此笔记本还设计接受 WAV 文件的自定义数据集,并以 ZIP 文件的形式上传到 Colab。每个类的样本越多,准确率就越高,但由于迁移学习过程使用预训练模型中的特征嵌入向量,因此您仍然可以在每个类中只有几十个样本的情况下获得相当准确的模型。

:我们将训练的模型针对一秒样本的语音识别进行了优化。如果您想执行更通用的音频分类(例如检测不同类型的音乐),我们建议您改用此 Colab 重新训练音频分类器

如果要使用默认语音数据集运行笔记本,现在可以通过点击 Colab 工具栏中的 Runtime > Run all 来运行整个数据集。但是,如果您要使用您自己的数据集,请继续向下转至准备数据集部分,然后按照说明进行操作。

导入所需的包

您将需要 TensorFlow、TFLite Model Maker 和一些用于音频操作、回放和可视化的模块。

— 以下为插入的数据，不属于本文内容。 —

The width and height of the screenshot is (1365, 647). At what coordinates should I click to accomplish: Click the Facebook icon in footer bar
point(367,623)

sudo apt -y install libportaudio2
pip install tflite-model-maker
import os
import glob
import random
import shutil

import librosa
import soundfile as sf
from IPython.display import Audio
import numpy as np
import matplotlib.pyplot as plt
import seaborn as sns

import tensorflow as tf
import tflite_model_maker as mm
from tflite_model_maker import audio_classifier
from tflite_model_maker.config import ExportFormat

print(f"TensorFlow Version: {tf.__version__}")
print(f"Model Maker Version: {mm.__version__}")
TensorFlow Version: 2.9.1
Model Maker Version: 0.4.0

准备数据集

要使用默认的语音数据集进行训练,只需按原样运行下面的所有代码。

但是,如果您想要使用自己的语音数据集进行训练,请执行以下步骤:

:您将重新训练的模型预计输入数据大约是 44.1 kHz 的一秒音频。Model Maker 完善了训练数据集的自动重采样,因此如果数据集的采样率不是 44.1 kHz,则无需对其进行重采样。但要注意,超过一秒的音频样本将被分成多个一秒的块,如果最后一个块短于一秒,就会被丢弃。

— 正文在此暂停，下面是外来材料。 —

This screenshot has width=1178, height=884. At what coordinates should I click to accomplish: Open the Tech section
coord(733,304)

  1. 请确保您的数据集中的每个样本都是约一秒长的 WAV 文件格式。然后创建一个包含所有 WAV 文件的 ZIP 文件,并针对每个分类将其组织到单独的子文件夹中。例如,语音命令 “yes” 的每个示例都应位于名为 “yes” 的子文件夹中。即使您只有一个类,也必须将样本保存在一个子目录中,并将类名作为目录名。(此脚本假定您的数据集未拆分为训练集/验证集/测试集,并会为您执行拆分。)
  2. 点击左侧面板中的 Files 选项卡,只需将您的 ZIP 文件拖放到此处即可上传。
  3. 使用以下下拉选项将 use_custom_dataset 设置为 True。
  4. 然后跳至准备自定义音频数据集以指定您的 ZIP 文件名和数据集目录名。

生成背景噪声数据集

无论您使用的是默认语音数据集还是自定义数据集,您都应该有一组良好的背景噪声,以便您的模型能够将语音与其他噪声(包括静音)区分开来。

因为以下背景样本是在一分钟或更长的 WAV 文件中提供的,所以我们需要将它们分成较小的一秒样本,以便我们可以为测试数据集保留一些样本。我们还将组合两个不同的样本源,以构建一组全面的背景噪声和静音:

tf.keras.utils.get_file('speech_commands_v0.01.tar.gz',
                        'http://download.tensorflow.org/data/speech_commands_v0.01.tar.gz',
                        cache_dir='./',
                        cache_subdir='dataset-speech',
                        extract=True)
tf.keras.utils.get_file('background_audio.zip',
                        'https://storage.googleapis.com/download.tensorflow.org/models/tflite/sound_classification/background_audio.zip',
                        cache_dir='./',
                        cache_subdir='dataset-background',
                        extract=True)
Downloading data from http://download.tensorflow.org/data/speech_commands_v0.01.tar.gz
1489096277/1489096277 [==============================] - 8s 0us/step
Downloading data from https://storage.googleapis.com/download.tensorflow.org/models/tflite/sound_classification/background_audio.zip
1072437/1072437 [==============================] - 0s 0us/step
'./dataset-background/background_audio.zip'

:虽然有较新的版本可用,但我们使用的是语音命令数据集的 v0.01,因为它是较小的下载版本。v0.01 包括 30 个命令,而 v0.02 在此基础上添加了五个命令("backward"、"forward"、"follow"、"learn" 和 "visual")。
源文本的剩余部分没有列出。